Former les jeunes et éveiller les consciences
Chaque année, la Licra à Reims intervient dans les clubs de football, mais aussi dans les écoles, les collèges, les lycées, à l’université. Le travail est impressionnant et ces bénévoles ne ménagent pas leur énergie. "Nous intervenons pour expliquer aux jeunes les mécanismes du racisme, explique Francine Bellour. Cet esprit moutonnier, cette paresse intellectuelle, l’influence, les réseaux sociaux où il est encore plus facile de passer à l’acte. Nous leur parlons aussi de la loi". Car évidemment toute forme de violences racistes, insultes verbales, écrites, à travers les réseaux sociaux et bien au-delà parfois, est punie par la loi. Lorsque l'injure n'est pas publique, la peine encourue est une amende de 750 euros maximum (contravention de 4e classe) (art. R.624-4 du code pénal). Lorsqu’elle est publique, son auteur encourt jusqu'à 6 mois d’emprisonnement et 22 500 euros d'amende (art. 29 alinéa 2 et 33 alinéa 3 de la loi du 29 juillet 1881).
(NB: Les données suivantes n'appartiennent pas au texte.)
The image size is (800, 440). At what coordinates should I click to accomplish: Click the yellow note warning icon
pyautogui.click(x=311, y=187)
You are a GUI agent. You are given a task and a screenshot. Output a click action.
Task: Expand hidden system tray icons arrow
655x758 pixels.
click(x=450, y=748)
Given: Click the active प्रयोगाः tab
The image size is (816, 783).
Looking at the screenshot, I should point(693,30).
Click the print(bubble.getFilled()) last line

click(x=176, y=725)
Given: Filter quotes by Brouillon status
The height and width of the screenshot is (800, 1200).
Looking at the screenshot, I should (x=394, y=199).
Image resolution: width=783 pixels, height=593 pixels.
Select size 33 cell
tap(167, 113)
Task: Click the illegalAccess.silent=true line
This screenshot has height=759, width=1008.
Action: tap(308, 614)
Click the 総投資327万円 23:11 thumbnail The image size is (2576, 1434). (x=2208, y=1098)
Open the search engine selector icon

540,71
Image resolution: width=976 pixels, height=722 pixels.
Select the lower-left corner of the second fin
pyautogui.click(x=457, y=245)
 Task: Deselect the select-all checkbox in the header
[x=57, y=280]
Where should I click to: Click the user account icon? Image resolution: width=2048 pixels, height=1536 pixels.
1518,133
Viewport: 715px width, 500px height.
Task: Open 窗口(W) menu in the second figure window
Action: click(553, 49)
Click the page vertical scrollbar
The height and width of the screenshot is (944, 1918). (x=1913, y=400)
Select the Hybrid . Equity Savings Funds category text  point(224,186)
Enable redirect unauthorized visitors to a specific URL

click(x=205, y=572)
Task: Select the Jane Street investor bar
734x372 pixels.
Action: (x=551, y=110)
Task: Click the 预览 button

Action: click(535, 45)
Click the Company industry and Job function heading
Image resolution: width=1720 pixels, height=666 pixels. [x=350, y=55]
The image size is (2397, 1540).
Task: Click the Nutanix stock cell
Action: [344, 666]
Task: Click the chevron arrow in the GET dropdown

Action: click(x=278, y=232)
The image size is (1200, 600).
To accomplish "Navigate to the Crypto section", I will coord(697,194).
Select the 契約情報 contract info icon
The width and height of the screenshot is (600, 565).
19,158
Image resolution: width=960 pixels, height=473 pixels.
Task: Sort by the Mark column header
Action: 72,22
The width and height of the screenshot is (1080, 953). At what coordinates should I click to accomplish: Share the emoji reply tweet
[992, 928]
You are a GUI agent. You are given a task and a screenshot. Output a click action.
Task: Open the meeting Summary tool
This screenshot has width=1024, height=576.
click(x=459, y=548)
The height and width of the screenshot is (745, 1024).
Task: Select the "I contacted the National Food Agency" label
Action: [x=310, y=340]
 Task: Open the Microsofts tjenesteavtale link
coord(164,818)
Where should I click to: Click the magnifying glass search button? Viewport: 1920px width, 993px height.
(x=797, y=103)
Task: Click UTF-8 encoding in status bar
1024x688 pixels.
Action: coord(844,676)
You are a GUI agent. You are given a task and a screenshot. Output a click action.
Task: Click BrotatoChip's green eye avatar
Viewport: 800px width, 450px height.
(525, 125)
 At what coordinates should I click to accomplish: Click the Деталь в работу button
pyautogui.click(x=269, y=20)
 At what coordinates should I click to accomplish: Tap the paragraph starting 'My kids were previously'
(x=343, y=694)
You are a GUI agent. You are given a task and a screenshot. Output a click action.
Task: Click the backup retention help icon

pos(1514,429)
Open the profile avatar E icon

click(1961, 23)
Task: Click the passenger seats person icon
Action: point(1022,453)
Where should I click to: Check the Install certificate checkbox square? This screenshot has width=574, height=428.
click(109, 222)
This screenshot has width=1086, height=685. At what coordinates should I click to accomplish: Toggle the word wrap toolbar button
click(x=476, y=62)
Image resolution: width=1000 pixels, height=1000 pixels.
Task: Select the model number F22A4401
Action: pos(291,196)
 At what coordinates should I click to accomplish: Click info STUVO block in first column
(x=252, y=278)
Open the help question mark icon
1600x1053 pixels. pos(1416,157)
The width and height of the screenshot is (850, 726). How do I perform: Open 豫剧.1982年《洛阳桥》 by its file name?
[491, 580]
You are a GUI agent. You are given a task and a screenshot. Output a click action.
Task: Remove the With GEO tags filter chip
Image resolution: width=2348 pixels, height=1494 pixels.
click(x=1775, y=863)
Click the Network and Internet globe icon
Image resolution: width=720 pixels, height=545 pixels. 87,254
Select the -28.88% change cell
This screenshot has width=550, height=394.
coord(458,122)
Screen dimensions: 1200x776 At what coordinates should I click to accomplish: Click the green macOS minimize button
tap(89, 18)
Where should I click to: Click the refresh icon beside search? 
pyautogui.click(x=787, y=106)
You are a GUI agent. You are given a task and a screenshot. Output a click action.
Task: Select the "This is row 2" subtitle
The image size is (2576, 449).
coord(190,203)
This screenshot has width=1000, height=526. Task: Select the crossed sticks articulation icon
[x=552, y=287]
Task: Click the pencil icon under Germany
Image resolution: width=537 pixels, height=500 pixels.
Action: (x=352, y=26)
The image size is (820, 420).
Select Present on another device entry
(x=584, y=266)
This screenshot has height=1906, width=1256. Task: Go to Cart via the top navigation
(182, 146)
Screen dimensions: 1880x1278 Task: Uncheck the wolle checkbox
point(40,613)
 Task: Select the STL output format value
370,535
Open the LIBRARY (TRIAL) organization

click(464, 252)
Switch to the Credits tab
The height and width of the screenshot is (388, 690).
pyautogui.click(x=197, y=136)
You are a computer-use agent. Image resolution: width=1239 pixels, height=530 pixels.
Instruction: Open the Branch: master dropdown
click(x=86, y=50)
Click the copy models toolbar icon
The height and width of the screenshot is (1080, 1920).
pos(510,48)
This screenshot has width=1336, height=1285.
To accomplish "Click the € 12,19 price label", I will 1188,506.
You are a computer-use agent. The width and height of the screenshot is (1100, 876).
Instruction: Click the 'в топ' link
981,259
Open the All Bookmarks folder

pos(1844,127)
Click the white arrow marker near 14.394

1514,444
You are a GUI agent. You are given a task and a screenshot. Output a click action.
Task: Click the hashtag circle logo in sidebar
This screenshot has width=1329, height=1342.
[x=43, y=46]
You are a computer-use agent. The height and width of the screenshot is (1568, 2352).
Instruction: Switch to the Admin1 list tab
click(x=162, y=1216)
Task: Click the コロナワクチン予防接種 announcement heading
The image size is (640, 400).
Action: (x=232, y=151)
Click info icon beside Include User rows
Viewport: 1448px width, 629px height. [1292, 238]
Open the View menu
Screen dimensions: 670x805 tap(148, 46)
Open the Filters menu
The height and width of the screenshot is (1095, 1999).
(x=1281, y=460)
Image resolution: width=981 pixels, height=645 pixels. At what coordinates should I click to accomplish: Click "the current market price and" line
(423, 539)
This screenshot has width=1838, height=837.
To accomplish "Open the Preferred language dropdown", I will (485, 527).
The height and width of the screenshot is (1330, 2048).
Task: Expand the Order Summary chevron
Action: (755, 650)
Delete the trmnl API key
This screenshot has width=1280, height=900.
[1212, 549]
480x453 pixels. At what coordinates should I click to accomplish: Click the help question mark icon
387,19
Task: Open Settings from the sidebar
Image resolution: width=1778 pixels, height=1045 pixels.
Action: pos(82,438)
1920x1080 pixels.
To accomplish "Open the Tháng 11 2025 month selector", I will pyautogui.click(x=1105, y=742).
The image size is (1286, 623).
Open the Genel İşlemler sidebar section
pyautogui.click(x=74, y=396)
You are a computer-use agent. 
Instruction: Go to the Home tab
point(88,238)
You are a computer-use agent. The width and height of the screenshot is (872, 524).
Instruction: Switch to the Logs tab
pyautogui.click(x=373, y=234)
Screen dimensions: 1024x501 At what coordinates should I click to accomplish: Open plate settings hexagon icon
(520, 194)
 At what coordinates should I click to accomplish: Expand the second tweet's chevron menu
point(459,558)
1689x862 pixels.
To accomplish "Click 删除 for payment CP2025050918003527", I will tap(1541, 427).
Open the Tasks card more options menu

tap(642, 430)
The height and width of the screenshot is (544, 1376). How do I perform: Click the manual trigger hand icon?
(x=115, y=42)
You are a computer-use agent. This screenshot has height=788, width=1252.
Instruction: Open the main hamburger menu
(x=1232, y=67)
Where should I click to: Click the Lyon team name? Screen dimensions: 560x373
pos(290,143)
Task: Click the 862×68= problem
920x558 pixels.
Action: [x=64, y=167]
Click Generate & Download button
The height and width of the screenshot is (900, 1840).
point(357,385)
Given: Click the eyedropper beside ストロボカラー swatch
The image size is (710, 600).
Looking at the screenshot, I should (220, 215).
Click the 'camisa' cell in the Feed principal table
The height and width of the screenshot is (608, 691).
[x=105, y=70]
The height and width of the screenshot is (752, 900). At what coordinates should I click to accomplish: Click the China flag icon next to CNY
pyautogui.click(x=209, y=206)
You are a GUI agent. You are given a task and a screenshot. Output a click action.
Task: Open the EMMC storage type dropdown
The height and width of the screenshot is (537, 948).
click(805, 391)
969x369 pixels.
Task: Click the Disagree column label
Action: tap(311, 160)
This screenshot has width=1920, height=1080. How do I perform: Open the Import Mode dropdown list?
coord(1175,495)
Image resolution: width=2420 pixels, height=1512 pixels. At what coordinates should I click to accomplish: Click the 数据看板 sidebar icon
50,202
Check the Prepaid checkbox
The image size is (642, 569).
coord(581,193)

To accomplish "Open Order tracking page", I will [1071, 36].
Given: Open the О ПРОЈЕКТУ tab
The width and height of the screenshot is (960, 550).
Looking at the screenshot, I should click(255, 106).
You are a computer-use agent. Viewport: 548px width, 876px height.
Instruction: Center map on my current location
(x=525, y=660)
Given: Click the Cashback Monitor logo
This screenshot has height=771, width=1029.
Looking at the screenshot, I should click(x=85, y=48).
"Très souvent dans pareille situation, dit encore Lilian Thuram, on oublie d’aller parler à la personne qui subit le racisme pour simplement lui dire : c’est le raciste qui a un problème, ce n’est pas toi. Ne jamais l’oublier".
"J’ai vu qui était qui, qui faisait semblant, qui soutient réellement cette cause et ceux qui ont peur de se mouiller, désormais on ne rigole plus". Magou Doucouré s’est exprimée ainsi, le 10 janvier sur son compte twitter.
Elle est victime d’un acte odieux, où le silence n’a pas sa place.